---------- Listed records ----------

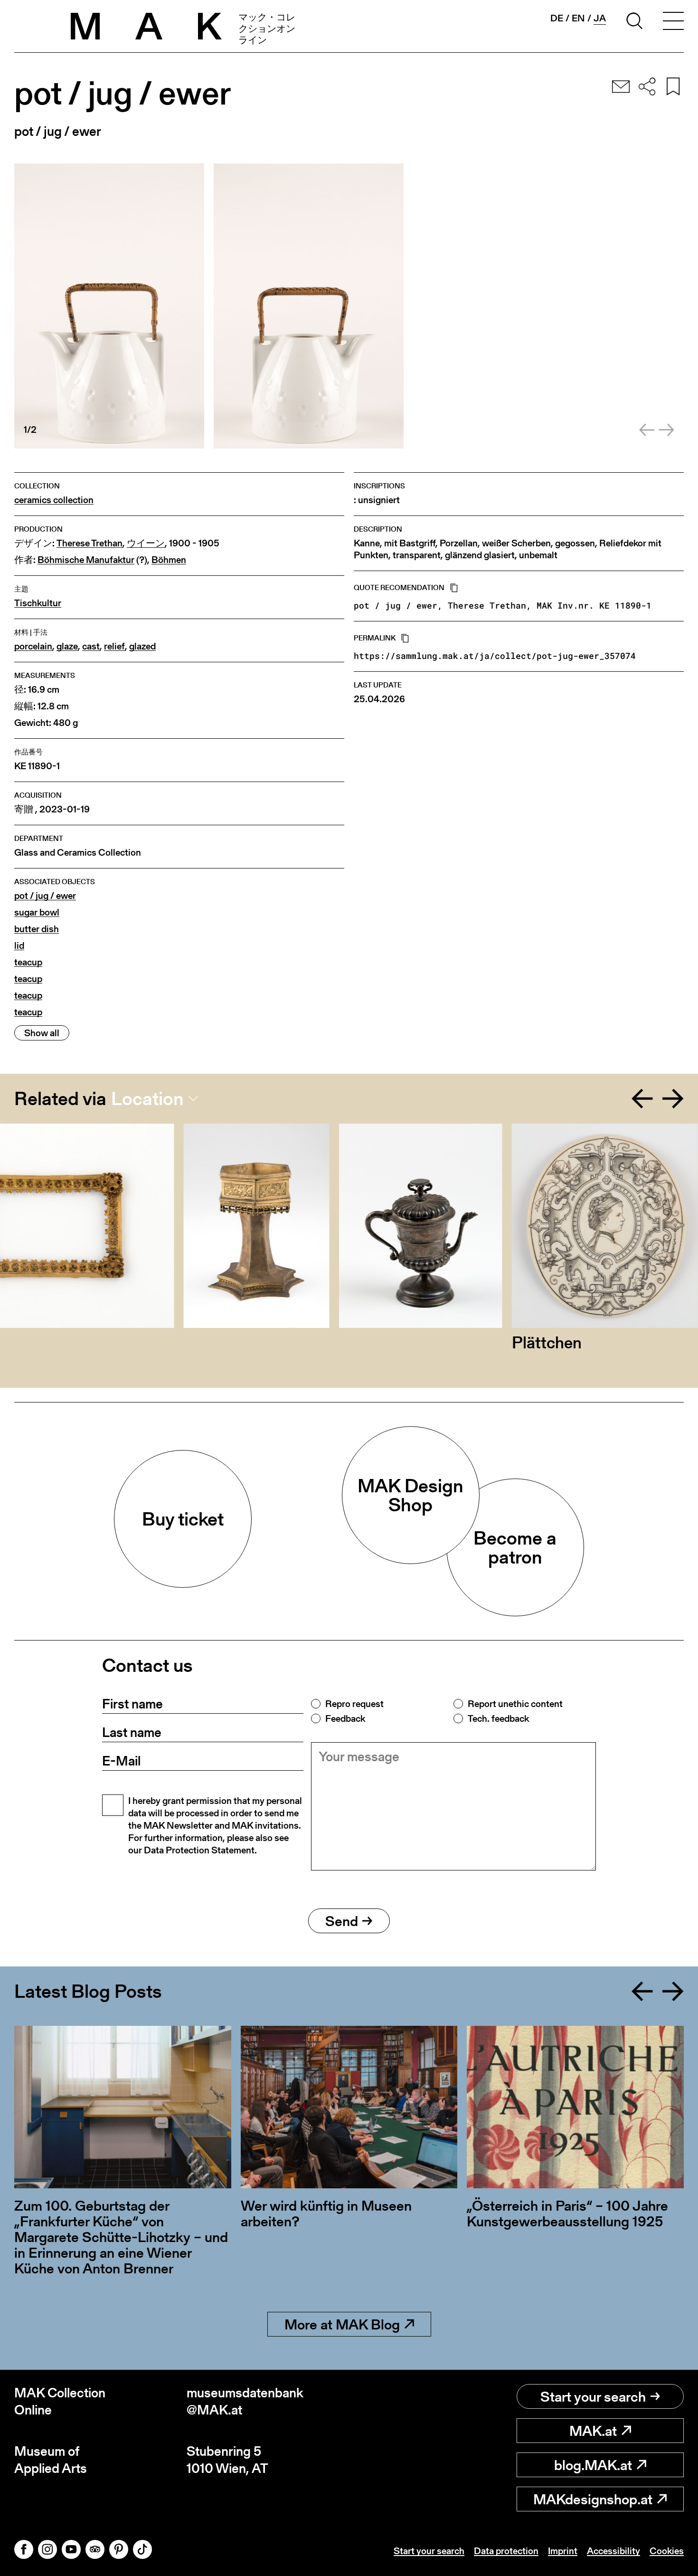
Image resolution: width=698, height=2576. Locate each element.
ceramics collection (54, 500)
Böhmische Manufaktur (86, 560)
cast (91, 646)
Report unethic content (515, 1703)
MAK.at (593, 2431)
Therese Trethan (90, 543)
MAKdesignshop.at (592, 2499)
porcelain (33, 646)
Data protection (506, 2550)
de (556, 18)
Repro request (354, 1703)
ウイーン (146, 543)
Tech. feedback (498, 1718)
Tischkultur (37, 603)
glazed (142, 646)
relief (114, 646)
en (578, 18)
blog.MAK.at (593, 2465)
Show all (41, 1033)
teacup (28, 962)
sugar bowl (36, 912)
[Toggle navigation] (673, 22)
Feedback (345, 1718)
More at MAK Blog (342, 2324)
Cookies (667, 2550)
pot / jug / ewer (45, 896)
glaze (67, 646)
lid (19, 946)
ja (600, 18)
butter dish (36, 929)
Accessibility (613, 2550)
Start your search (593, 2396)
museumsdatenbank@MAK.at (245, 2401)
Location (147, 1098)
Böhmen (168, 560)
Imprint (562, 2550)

----------
---------- Listed records ----------

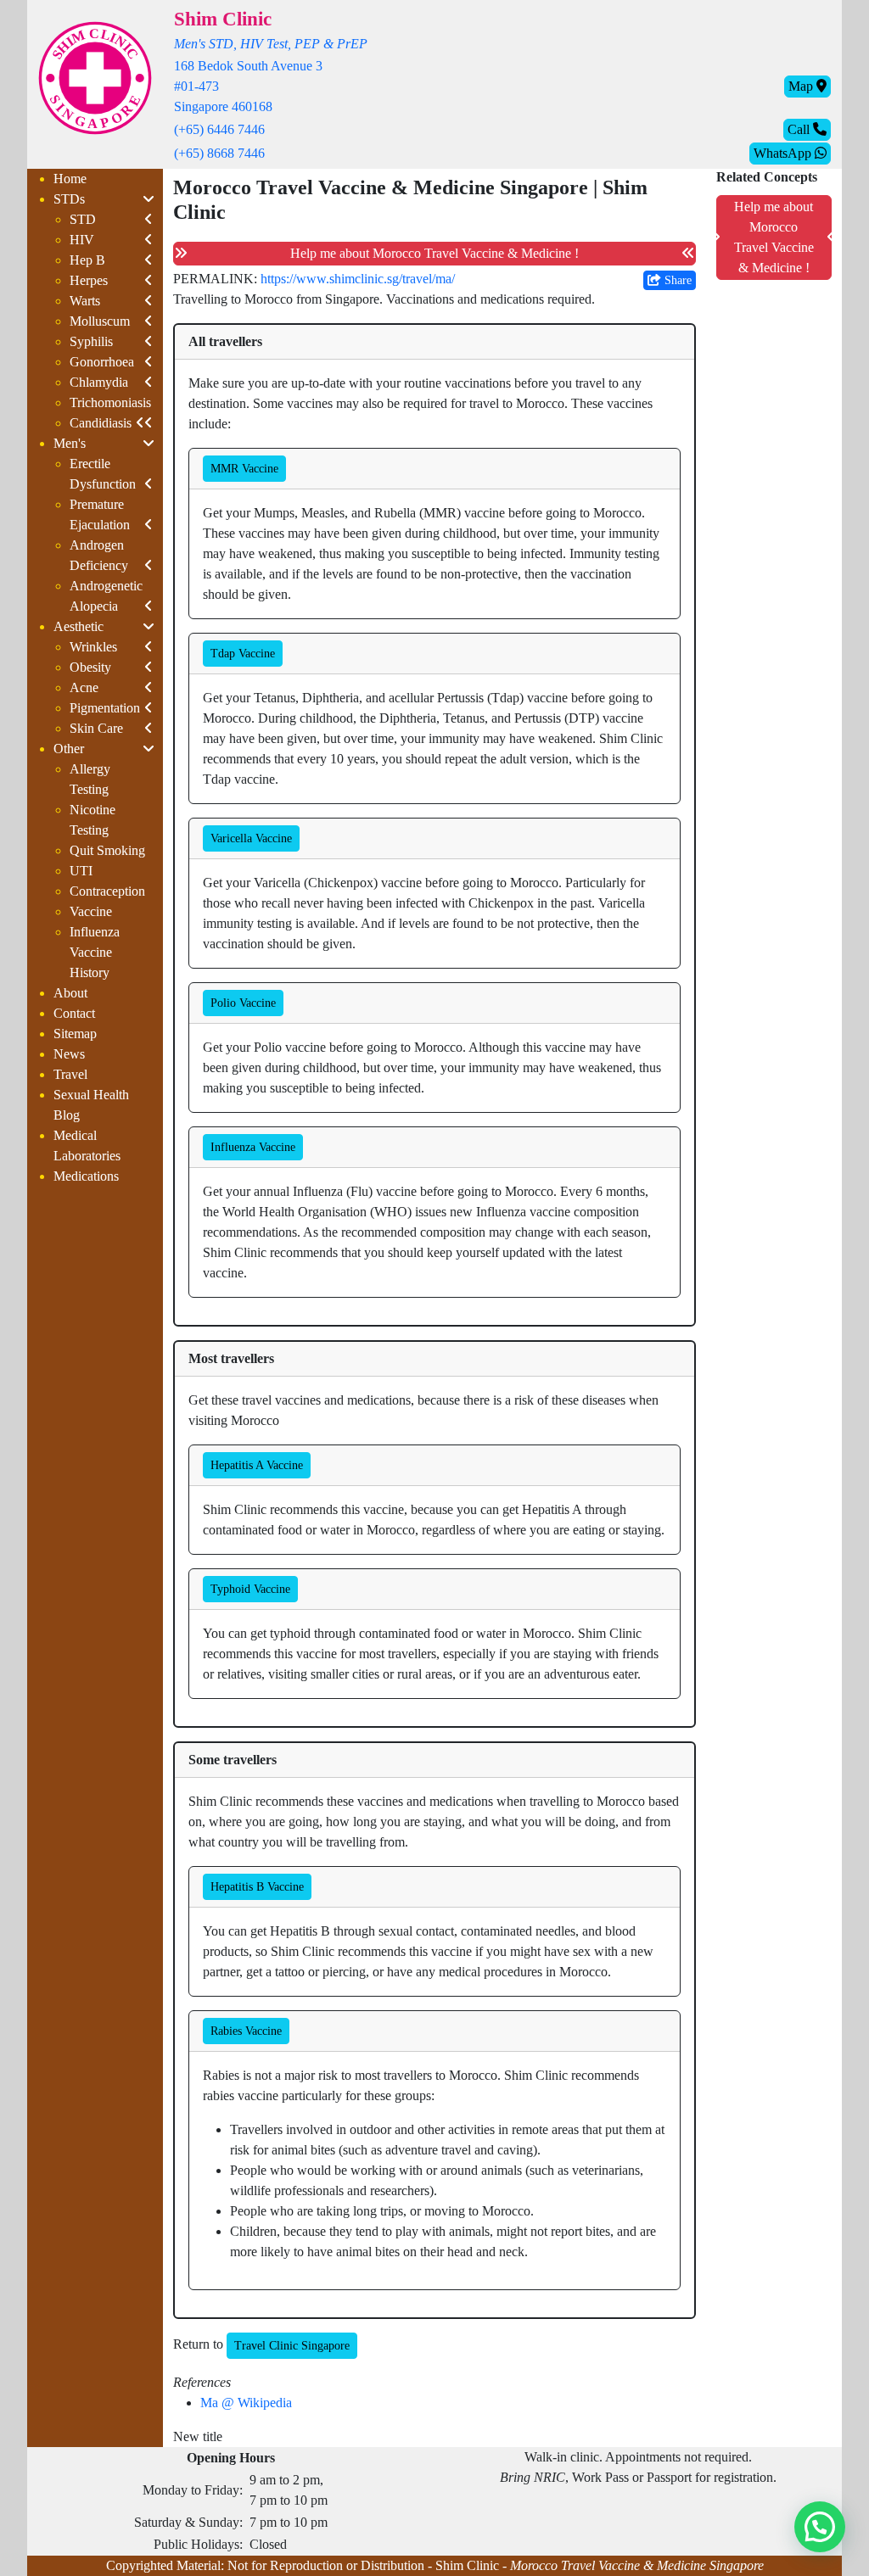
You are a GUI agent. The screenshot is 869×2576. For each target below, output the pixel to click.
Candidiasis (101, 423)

----------

* Problem statement *
Transcribe the records above exactly, beginning at the line that contains "ceramics collection (54, 500)" and ending with the line that contains "ウイーン (146, 543)", both included, and nothing else.

* Solved problem *
ceramics collection (54, 500)
Böhmische Manufaktur (86, 560)
cast (91, 646)
Report unethic content (515, 1703)
MAK.at (593, 2431)
Therese Trethan (90, 543)
MAKdesignshop.at (592, 2499)
porcelain (33, 646)
Data protection (506, 2550)
de (556, 18)
Repro request (354, 1703)
ウイーン (146, 543)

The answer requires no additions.